Cytotoxicity of EVs was quantified using a cell culture assay based on Caco2 cells. Caco2 cells (2 × 105 cells/mL) were incubated with 200 µg/mL EVs in MEM-Earle medium supplemented with 2% fetal calf serum (FCS; v/v) for 24 h at 37 °C in a 5% CO2 atmosphere. The viability of the cells was measured using the Vita-Orange Cell Viability Reagent (Biotool, Switzerland), according to the manufacturer’s protocol. The viability of treated cells was determined as a percentage compared to untreated control cells.

Super-resolution microscopy

Visualization of Nhe containing extracellular vesicles

Extracellular vesicles (25 µg) were fixed with 4% paraformaldehyde (PFA) and incubated consecutively with mouse monoclonal antibody NheA IgG1 (1A8; 12.5 µg/mL), NheB IgG1k (1E11; 12.5 µg/mL) and NheC IgM (3D6; 17.5 µg/mL) for 1 h. After washing steps with PBS/5% BSA, Nhe proteins were labeled with secondary goat anti-mouse IgG AlexaFluor®488 and goat anti-Mouse AF568 IgM (4 µg/mL, Molecular Probes, Life Technologies, USA).

Delivery of Nhe-containing EVs to Caco2 cells

Caco2 cells were cultured in 8-well ibidi µ-slides (ibidi GmbH, Martinsried, Germany) and treated with 200 µg/mL of EVs for 2 h at 37 °C, 5% CO2. After washing with PBS, cells were fixed with 4% PFA and incubated with a buffer solution containing 0.05% bovine serum albumin (BSA), 0.1% Triton X-100, and 0.025% Tween 20 in PBS. Cells were incubated consecutively with mouse monoclonal antibody NheA IgG (1A8) and NheC IgM (3D6) or NheB IgG1κ (1E11) and NheC IgM (3D6) for 1 h at a final concentration of 4 µg per well and were detected with the secondary goat anti-mouse IgG AlexaFluor®488 and goat anti-Mouse AF568 IgM (2 µg per well, respectively) (Molecular Probes, Life Technologies, USA). Nuclei were stained with 1.5 μM 4',6-diamidino-2-phenylindole (DAPI, Sigma Aldrich). Fluorescence 3D-SIM (structured illumination microscopy) images were acquired with the Zeiss LSM710 Elyra PS.1 microscope system equipped with an Andor iXon 897 (EMCCD) camera. Image processing was performed using the Zeiss ZEN 2012 software (Carl Zeiss Microscopy GmbH, Jena, Germany).

Hemolysis assay

Human erythrocytes from three different donors were isolated from leukocyte reduction system (LRS) chambers of a Trima Accel® automated blood collection system (Terumo BCT, USA) by Ficoll gradient centrifugation. Plasma and mononuclear cell layer were removed and erythrocytes were washed twice with PBS (pH 7.4). A quantitative hemolytic assay was performed as described earlier [82]. Briefly, 50 µL human erythrocytes (5 × 108/mL) were incubated with an equal volume of 12.5, 25 and 50 µg of EVs for 1 h at 37 °C. PBS and 5% (v/v) Triton X-100 served as negative and positive controls, respectively.

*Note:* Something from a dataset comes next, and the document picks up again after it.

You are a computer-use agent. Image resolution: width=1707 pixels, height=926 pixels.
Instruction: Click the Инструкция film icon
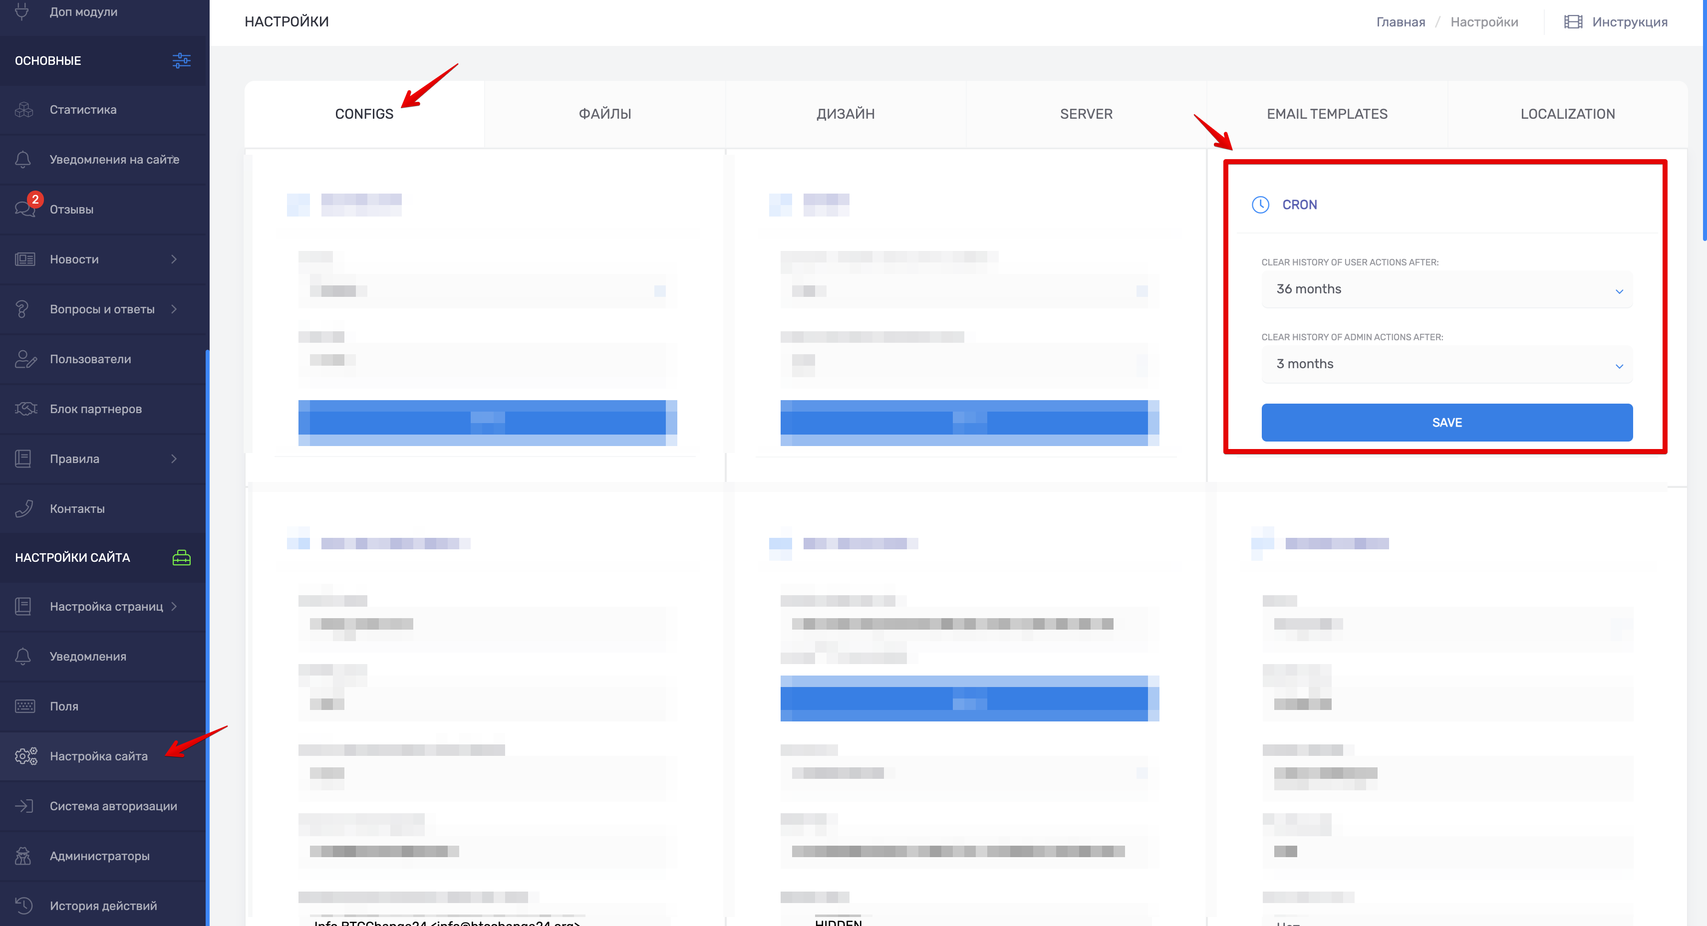pos(1573,22)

After incubation, 100 µL ice-cold PBS was added and centrifuged at 400 × g for 15 min at 4 °C. The hemolytic activity from the supernatant was determined by the release of hemoglobin at 540 nm (SpectraMax M3, Molecular Devices, USA) and calculated as percentage relative to the positive control.

Isolation and stimulation of human primary monocytes with EVs

Human peripheral blood mononuclear cells (PBMCs) from three different donors were isolated from leukocyte reduction system (LRS) chambers of a Trima Accel® automated blood collection system (Terumo BCT, USA) and cultured as previously described [84]. To characterize the pro-inflammatory potential of EVs, 200 µl of human primary monocytes (2.5 × 106/mL) were stimulated with 100 µg/mL of EVs for 4 h in a 96-well plate at 37 °C in RPMI medium. Supernatants were collected and the concentration of TNF-α was quantified by ELISA (Merck Millipore, USA).

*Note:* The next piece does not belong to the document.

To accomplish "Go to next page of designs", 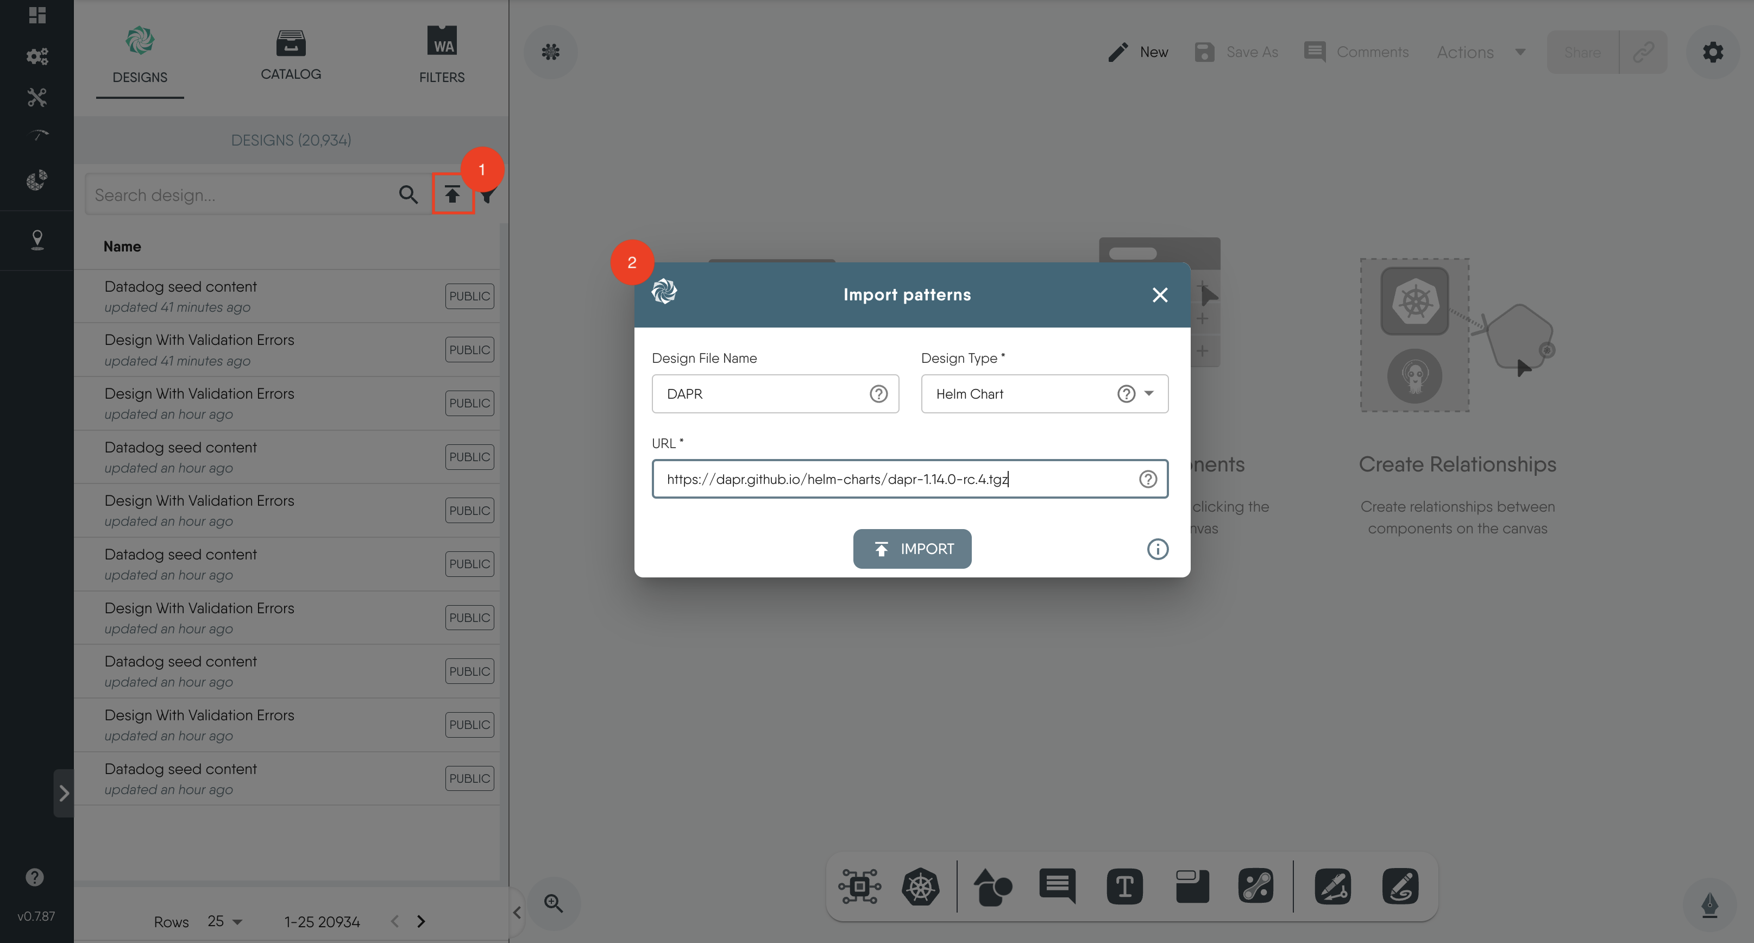I will pos(421,921).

Statistical analysis of data

Statistical analyses for at least three independent biological replicates were performed with the aid of GraphPad Prism8 software (GraphPad Software, Inc., USA). Statistical significance was calculated using Student’s two-tailed unpaired t-test and the two-way ANOVA with Tukey's multiple comparisons test was applied for multiple comparisons. Statistical significance was concluded when a probability value (p value) was lower than 0.05.